▶ [REQUIREMENT]: Write out the listing exactly as it is given.

▶ [DATA FOR ANALYSIS]:
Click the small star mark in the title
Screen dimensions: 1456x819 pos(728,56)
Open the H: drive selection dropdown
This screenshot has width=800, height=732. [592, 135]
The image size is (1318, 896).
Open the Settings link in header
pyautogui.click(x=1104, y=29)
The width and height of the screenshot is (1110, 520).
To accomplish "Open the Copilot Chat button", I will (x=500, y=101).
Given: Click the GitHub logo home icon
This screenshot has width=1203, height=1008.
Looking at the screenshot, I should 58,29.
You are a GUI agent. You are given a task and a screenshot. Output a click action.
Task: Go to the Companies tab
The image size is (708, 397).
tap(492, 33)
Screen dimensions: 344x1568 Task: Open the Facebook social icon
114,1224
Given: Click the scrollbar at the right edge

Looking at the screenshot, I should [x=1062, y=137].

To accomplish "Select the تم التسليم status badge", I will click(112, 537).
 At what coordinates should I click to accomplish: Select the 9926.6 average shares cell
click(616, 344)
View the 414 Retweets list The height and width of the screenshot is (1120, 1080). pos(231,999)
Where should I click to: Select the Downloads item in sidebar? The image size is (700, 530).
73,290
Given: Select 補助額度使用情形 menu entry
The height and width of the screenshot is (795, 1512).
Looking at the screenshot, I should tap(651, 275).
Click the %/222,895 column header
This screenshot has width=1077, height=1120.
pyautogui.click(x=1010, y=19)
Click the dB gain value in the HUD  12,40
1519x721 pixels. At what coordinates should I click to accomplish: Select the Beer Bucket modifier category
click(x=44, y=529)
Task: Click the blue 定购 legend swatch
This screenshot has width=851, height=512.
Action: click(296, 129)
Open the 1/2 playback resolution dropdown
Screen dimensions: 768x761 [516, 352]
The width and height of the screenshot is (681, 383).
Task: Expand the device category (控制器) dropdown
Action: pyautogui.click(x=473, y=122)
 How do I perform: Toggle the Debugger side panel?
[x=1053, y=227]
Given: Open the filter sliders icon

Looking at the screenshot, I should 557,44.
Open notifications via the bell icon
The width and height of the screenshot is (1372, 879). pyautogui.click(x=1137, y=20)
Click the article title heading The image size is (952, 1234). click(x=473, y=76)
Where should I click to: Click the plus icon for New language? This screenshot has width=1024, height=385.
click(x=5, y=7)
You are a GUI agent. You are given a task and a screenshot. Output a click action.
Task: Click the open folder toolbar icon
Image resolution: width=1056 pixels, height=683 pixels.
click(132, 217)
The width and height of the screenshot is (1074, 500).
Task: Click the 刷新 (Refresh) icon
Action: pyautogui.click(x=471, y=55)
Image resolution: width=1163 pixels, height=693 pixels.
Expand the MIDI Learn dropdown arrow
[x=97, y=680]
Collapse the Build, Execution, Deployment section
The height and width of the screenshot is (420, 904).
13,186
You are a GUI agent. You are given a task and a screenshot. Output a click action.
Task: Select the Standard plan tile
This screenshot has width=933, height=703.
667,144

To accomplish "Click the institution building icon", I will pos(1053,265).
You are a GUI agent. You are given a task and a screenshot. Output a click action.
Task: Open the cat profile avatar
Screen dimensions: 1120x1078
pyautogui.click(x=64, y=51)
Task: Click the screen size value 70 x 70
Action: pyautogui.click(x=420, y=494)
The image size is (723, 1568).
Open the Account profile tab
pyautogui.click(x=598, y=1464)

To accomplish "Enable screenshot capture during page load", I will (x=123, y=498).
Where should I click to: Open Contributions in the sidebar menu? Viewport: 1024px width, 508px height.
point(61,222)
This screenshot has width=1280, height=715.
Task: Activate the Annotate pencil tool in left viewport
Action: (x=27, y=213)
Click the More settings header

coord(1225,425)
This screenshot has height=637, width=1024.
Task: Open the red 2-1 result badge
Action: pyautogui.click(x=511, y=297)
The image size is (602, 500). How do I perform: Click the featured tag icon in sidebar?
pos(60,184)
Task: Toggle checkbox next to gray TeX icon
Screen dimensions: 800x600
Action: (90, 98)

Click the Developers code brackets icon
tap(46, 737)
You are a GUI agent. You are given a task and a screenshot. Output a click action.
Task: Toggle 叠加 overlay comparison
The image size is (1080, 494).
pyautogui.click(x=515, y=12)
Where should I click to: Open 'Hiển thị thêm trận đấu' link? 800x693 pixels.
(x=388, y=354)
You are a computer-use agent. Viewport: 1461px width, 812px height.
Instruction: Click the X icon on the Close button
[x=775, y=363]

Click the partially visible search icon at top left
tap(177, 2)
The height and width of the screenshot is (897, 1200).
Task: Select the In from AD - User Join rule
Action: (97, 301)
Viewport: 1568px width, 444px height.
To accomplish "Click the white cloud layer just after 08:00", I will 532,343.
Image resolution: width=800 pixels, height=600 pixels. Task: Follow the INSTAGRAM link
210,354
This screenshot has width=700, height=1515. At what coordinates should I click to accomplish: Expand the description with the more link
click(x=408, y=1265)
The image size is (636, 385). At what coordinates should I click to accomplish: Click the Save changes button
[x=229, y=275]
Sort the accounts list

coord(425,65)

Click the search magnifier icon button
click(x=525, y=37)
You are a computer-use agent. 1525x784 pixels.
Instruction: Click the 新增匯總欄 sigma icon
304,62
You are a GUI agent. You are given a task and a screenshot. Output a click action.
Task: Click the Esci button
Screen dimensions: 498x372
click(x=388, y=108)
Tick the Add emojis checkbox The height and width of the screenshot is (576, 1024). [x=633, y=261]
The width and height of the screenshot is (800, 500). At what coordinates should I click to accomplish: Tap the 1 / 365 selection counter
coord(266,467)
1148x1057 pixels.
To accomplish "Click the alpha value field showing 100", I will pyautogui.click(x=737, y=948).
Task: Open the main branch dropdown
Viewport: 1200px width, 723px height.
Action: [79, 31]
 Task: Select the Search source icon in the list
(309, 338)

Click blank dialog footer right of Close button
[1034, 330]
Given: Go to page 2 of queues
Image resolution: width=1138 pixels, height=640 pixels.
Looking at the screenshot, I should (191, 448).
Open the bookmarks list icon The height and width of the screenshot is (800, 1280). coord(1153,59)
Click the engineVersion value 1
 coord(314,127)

▶ [REPLY TO THE EXERCISE]:
Click the small star mark in the title
Screen dimensions: 1456x819 pos(728,56)
Open the H: drive selection dropdown
This screenshot has width=800, height=732. [592, 135]
The image size is (1318, 896).
Open the Settings link in header
pyautogui.click(x=1104, y=29)
The width and height of the screenshot is (1110, 520).
To accomplish "Open the Copilot Chat button", I will (x=500, y=101).
Given: Click the GitHub logo home icon
This screenshot has width=1203, height=1008.
Looking at the screenshot, I should 58,29.
You are a GUI agent. You are given a task and a screenshot. Output a click action.
Task: Go to the Companies tab
The image size is (708, 397).
tap(492, 33)
Screen dimensions: 344x1568 Task: Open the Facebook social icon
114,1224
Given: Click the scrollbar at the right edge

Looking at the screenshot, I should [x=1062, y=137].

To accomplish "Select the تم التسليم status badge", I will click(112, 537).
 At what coordinates should I click to accomplish: Select the 9926.6 average shares cell
click(616, 344)
View the 414 Retweets list The height and width of the screenshot is (1120, 1080). pos(231,999)
Where should I click to: Select the Downloads item in sidebar? The image size is (700, 530).
73,290
Given: Select 補助額度使用情形 menu entry
The height and width of the screenshot is (795, 1512).
Looking at the screenshot, I should tap(651, 275).
Click the %/222,895 column header
This screenshot has width=1077, height=1120.
pyautogui.click(x=1010, y=19)
Click the dB gain value in the HUD  12,40
1519x721 pixels. At what coordinates should I click to accomplish: Select the Beer Bucket modifier category
click(x=44, y=529)
Task: Click the blue 定购 legend swatch
This screenshot has width=851, height=512.
Action: click(296, 129)
Open the 1/2 playback resolution dropdown
Screen dimensions: 768x761 [516, 352]
The width and height of the screenshot is (681, 383).
Task: Expand the device category (控制器) dropdown
Action: pyautogui.click(x=473, y=122)
 How do I perform: Toggle the Debugger side panel?
[x=1053, y=227]
Given: Open the filter sliders icon

Looking at the screenshot, I should 557,44.
Open notifications via the bell icon
The width and height of the screenshot is (1372, 879). pyautogui.click(x=1137, y=20)
Click the article title heading The image size is (952, 1234). click(x=473, y=76)
Where should I click to: Click the plus icon for New language? This screenshot has width=1024, height=385.
click(x=5, y=7)
You are a GUI agent. You are given a task and a screenshot. Output a click action.
Task: Click the open folder toolbar icon
Image resolution: width=1056 pixels, height=683 pixels.
click(132, 217)
The width and height of the screenshot is (1074, 500).
Task: Click the 刷新 (Refresh) icon
Action: pyautogui.click(x=471, y=55)
Image resolution: width=1163 pixels, height=693 pixels.
Expand the MIDI Learn dropdown arrow
[x=97, y=680]
Collapse the Build, Execution, Deployment section
The height and width of the screenshot is (420, 904).
13,186
You are a GUI agent. You are given a task and a screenshot. Output a click action.
Task: Select the Standard plan tile
This screenshot has width=933, height=703.
667,144

To accomplish "Click the institution building icon", I will pos(1053,265).
You are a GUI agent. You are given a task and a screenshot. Output a click action.
Task: Open the cat profile avatar
Screen dimensions: 1120x1078
pyautogui.click(x=64, y=51)
Task: Click the screen size value 70 x 70
Action: pyautogui.click(x=420, y=494)
The image size is (723, 1568).
Open the Account profile tab
pyautogui.click(x=598, y=1464)

To accomplish "Enable screenshot capture during page load", I will (x=123, y=498).
Where should I click to: Open Contributions in the sidebar menu? Viewport: 1024px width, 508px height.
point(61,222)
This screenshot has width=1280, height=715.
Task: Activate the Annotate pencil tool in left viewport
Action: (x=27, y=213)
Click the More settings header

coord(1225,425)
This screenshot has height=637, width=1024.
Task: Open the red 2-1 result badge
Action: pyautogui.click(x=511, y=297)
The image size is (602, 500). How do I perform: Click the featured tag icon in sidebar?
pos(60,184)
Task: Toggle checkbox next to gray TeX icon
Screen dimensions: 800x600
Action: (90, 98)

Click the Developers code brackets icon
tap(46, 737)
You are a GUI agent. You are given a task and a screenshot. Output a click action.
Task: Toggle 叠加 overlay comparison
The image size is (1080, 494).
pyautogui.click(x=515, y=12)
Where should I click to: Open 'Hiển thị thêm trận đấu' link? 800x693 pixels.
(x=388, y=354)
You are a computer-use agent. Viewport: 1461px width, 812px height.
Instruction: Click the X icon on the Close button
[x=775, y=363]

Click the partially visible search icon at top left
tap(177, 2)
The height and width of the screenshot is (897, 1200).
Task: Select the In from AD - User Join rule
Action: (97, 301)
Viewport: 1568px width, 444px height.
To accomplish "Click the white cloud layer just after 08:00", I will 532,343.
Image resolution: width=800 pixels, height=600 pixels. Task: Follow the INSTAGRAM link
210,354
This screenshot has width=700, height=1515. At what coordinates should I click to accomplish: Expand the description with the more link
click(x=408, y=1265)
The image size is (636, 385). At what coordinates should I click to accomplish: Click the Save changes button
[x=229, y=275]
Sort the accounts list

coord(425,65)

Click the search magnifier icon button
click(x=525, y=37)
You are a computer-use agent. 1525x784 pixels.
Instruction: Click the 新增匯總欄 sigma icon
304,62
You are a GUI agent. You are given a task and a screenshot. Output a click action.
Task: Click the Esci button
Screen dimensions: 498x372
click(x=388, y=108)
Tick the Add emojis checkbox The height and width of the screenshot is (576, 1024). [x=633, y=261]
The width and height of the screenshot is (800, 500). At what coordinates should I click to accomplish: Tap the 1 / 365 selection counter
coord(266,467)
1148x1057 pixels.
To accomplish "Click the alpha value field showing 100", I will pyautogui.click(x=737, y=948).
Task: Open the main branch dropdown
Viewport: 1200px width, 723px height.
Action: [79, 31]
 Task: Select the Search source icon in the list
(309, 338)

Click blank dialog footer right of Close button
[1034, 330]
Given: Go to page 2 of queues
Image resolution: width=1138 pixels, height=640 pixels.
Looking at the screenshot, I should (191, 448).
Open the bookmarks list icon The height and width of the screenshot is (800, 1280). coord(1153,59)
Click the engineVersion value 1
 coord(314,127)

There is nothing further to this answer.